---------- Extracted text
Mexico Again Marks Day of the Dead

Some had sneaked into cemeteries despite the rules
By Newser Editors and Wire Services
Posted Nov 1, 2021 6:35 PM CDT
Mexico Restores Day of the Dead After Lost Year
With a musician playing and accompanied by his family, Masiel Ventura places flower petals on the tomb of his brother-in-law in the Valle de Chalco municipal cemetery Sunday.   (AP Photo/Marco Ugarte)

Mexico returned Sunday to mass commemorations of the Day of the Dead, after traditional visits to graveyards were prohibited last year because of the coronavirus pandemic. But the one-year hiatus showed how the tradition itself refuses to die: Most families still celebrated with home altars to deceased loved ones, and some sneaked into cemeteries anyway. Gerardo Tapia Guadarrama on Sunday joined many others at the cemetery as he visited the grave of his father, Juan Ignacio Tapia, who died in May 2020 of a thrombosis.

"Last year it was prohibited, but we found a way," Tapia Guadarrama said slyly. "To live is to remember," he said. "What they (the dead) most want want is a visit from those they were close to in life." The holiday begins Oct. 31, remembering those who died in accidents; it continues Nov. 1 to mark those died in childhood, and then those who died as adults on Nov. 2. Observances include entire families cleaning and decorating graves, which are covered with orange marigolds. At cemeteries and at home altars, relatives light candles, put out offerings of the favorite foods and beverages of their deceased relatives.
--------------------
◆ Task objective ◆
Write the next part of the news article about Mexico's return to Day of the Dead commemorations, starting after its final sentence.
---------- Information given
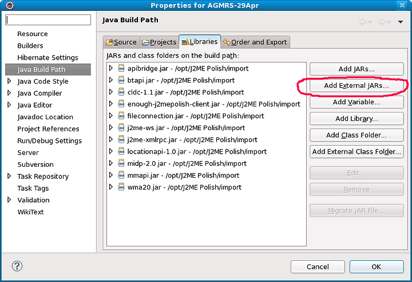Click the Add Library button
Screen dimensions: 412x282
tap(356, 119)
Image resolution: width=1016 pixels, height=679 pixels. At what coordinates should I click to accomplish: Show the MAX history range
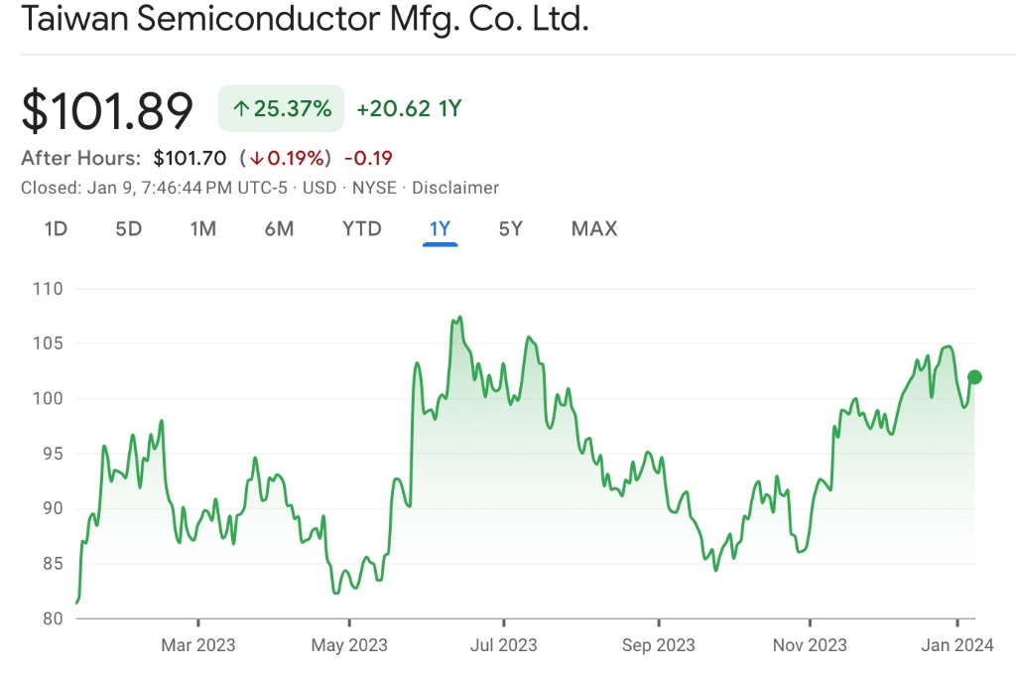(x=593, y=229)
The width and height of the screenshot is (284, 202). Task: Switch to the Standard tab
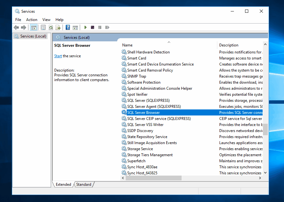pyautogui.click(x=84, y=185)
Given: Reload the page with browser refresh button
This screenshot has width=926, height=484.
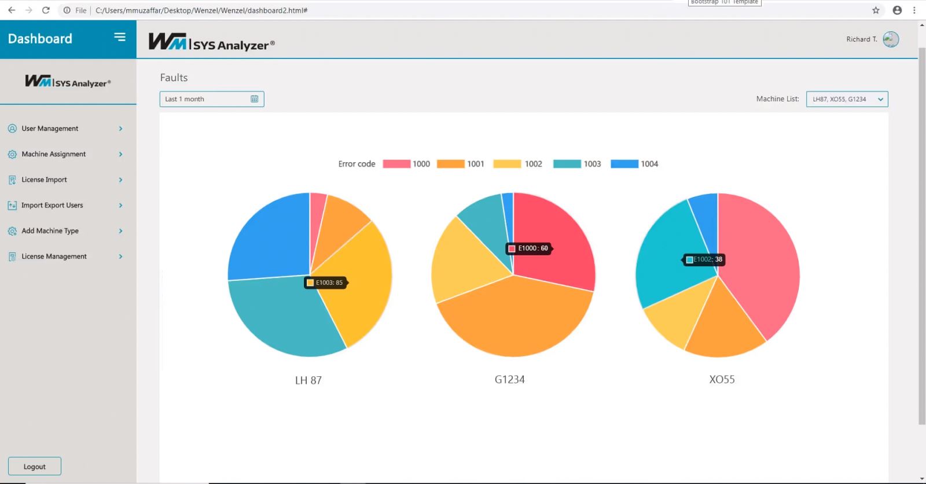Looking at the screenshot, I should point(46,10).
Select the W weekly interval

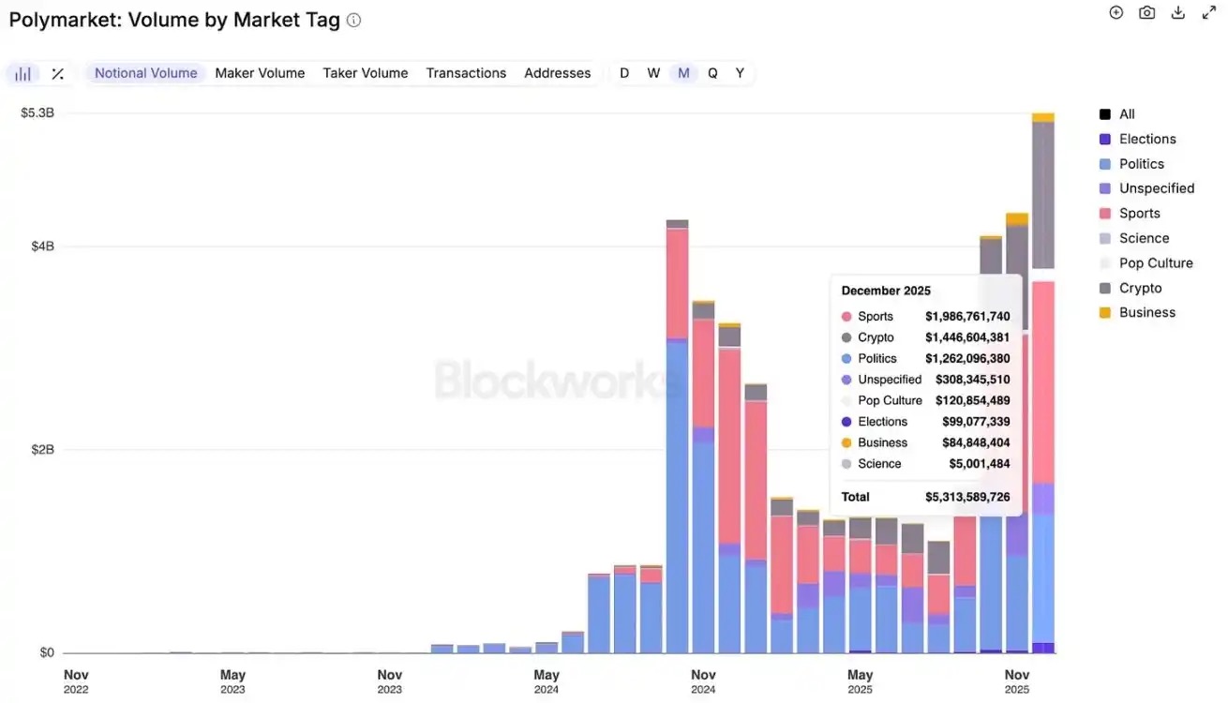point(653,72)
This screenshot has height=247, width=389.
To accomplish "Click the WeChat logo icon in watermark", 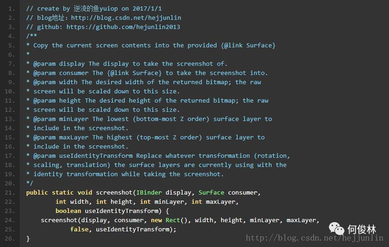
--------------------
◆ Written answer ◆
There was a special altar in downtown Mexico City dedicated to those who died of COVID-19. Relatives were allowed into a plaza and offered equipment to print out photos of their loved ones, which they could then pin, along with handwritten messages, on a black wall. It was a solemn remembrance in a country where coronavirus deaths touched almost all extended families. Mexico has over 288,000 test-confirmed deaths, but probable coronavirus mortalities as listed on death certificates suggest a toll closer to 440,000, by some counts the fourth-highest in the world. Dulce Moreno was calm but sad as she pinned up a photo of her uncle and her grandfather, both of whom died of complications of COVID-19. "The house feels empty now without" her grandfather, Morena said. "We feel lost."